То пиво — за мой счет…

— Тоже не пойдет, — мотнул головой Федоров.

Сыграю в кости я с апостолом Петром!

— И Леонорой Кристин называть не стану, — продолжал инженер. — Никаких таких символов… Пусть будет сама по себе.

Хор пошел вокруг него хороводом, продолжая самозабвенно распевать:

Удастся выпить ли на небе — вот вопрос?

Удастся выпить ли на небе — вот вопрос?

Так пей, пока мы тут,

Так пей, пока дают!

Удастся выпить ли на небе — вот вопрос?

Чидамбаран и Фоксе-Джемисон, казалось, придавлены громоздкой аппаратурой. Они совершенно потерялись среди приборов, на разные лады мигавших разноцветными лампочками пультов и экранов. Оба встали, как только вошел капитан Теландер.

— Вы просили меня прийти? — спросил он равнодушно. — Какие новости? Последний месяц прошел относительно спокойно…

— Покою конец! — взволнованно воскликнул Фоксе-Джемисон. — Элоф сам пошел за Ингрид Линдгрен. Простите, что не сходили за вами, сэр. Изображение слабое и может исчезнуть в любое мгновение, надо все время следить. И вы должны первым узнать об этом.

Он вернулся на свое место у пульта. На экране чернела пустота.

— Что вы обнаружили? — спросил Теландер, подойдя поближе к экрану.

Чидамбаран взял его под руку и показал на экран.

— Вон там. Видите?

Еле заметное глазу пятнышко мерцало посередине.

— Естественно, до него еще очень далеко, — нарушил молчание Джемисон. — И дистанцию надо будет сохранять.

— Что это? — испуганно спросил Теландер.

— Зародыш моноблока, — ответил Чидамбаран. — Новое начало.

Теландер стоял и стоял и смотрел на экран, пока не опустился на колени.
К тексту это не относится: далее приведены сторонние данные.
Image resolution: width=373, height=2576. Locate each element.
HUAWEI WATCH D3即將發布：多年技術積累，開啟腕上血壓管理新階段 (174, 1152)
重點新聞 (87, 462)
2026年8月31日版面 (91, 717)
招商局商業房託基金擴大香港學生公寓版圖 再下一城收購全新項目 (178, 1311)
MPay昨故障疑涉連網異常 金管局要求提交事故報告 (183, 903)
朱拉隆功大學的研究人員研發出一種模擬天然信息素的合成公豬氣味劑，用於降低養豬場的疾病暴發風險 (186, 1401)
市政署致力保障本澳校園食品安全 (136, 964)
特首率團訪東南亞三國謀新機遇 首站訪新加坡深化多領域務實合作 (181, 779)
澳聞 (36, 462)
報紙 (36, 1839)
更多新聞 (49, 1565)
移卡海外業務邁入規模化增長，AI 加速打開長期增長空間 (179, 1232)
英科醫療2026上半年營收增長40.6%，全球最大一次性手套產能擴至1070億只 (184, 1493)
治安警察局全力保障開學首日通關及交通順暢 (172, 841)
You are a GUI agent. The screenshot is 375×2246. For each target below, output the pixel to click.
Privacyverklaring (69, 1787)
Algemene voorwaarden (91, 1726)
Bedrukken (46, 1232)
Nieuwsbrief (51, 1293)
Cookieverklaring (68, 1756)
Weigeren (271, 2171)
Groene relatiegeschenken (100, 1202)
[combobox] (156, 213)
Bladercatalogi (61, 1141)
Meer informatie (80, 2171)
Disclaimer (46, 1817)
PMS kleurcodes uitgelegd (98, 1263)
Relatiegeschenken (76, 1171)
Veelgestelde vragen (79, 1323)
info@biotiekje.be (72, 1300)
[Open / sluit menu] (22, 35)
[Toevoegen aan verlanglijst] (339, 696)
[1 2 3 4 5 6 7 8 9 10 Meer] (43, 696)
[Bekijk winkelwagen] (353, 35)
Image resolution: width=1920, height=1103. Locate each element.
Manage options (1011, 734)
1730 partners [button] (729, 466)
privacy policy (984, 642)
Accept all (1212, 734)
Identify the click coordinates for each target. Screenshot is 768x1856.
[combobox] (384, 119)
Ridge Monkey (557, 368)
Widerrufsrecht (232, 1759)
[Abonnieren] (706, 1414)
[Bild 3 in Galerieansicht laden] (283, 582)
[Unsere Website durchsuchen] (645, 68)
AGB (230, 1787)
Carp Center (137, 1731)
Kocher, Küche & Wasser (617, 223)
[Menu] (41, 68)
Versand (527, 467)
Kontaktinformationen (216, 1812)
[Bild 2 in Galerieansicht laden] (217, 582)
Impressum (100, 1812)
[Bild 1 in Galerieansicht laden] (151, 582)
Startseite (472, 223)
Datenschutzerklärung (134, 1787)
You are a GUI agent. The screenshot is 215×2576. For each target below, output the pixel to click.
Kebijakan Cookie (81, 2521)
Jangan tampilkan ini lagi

По лицу его стекали слезы.

— Отче, благодарю тебя… — прошептал он. — Благодарю и вас, джентльмены, — добавил он, поднимаясь. — Что бы ни случилось потом, мы сумели сделать это. Пожалуй, я снова смогу стать капитаном, после того как вы вселили в нас надежду.

На мостик Теландер прошествовал командирским шагом. «Леонора Кристин» стонала, дрожала и тряслась.

Вокруг нее бушевали пожар, буря, пламенел водород зарождающегося в самом, сердце всего сущего нового солнца — сверхсолнца, которое должно было породить галактику. Зародыш Вселенной прятался за излучением, представшим в виде полотен, полос и грандиозных шпилей. Атмосферу рвали в клочья могучие силы: электрические, магнитные, гравитационные, ядерные. Ударные волны распространялись на многие мегапарсеки — приливы, течения, водопады силовых полей. А по границе творения, преодолевая вселенские циклы длиной в миллиарды лет, летел корабль — творение людей.

Летел!

А люди не отходили от приборов и компьютеров, помогая кораблю бороться, преодолевать космический ураган.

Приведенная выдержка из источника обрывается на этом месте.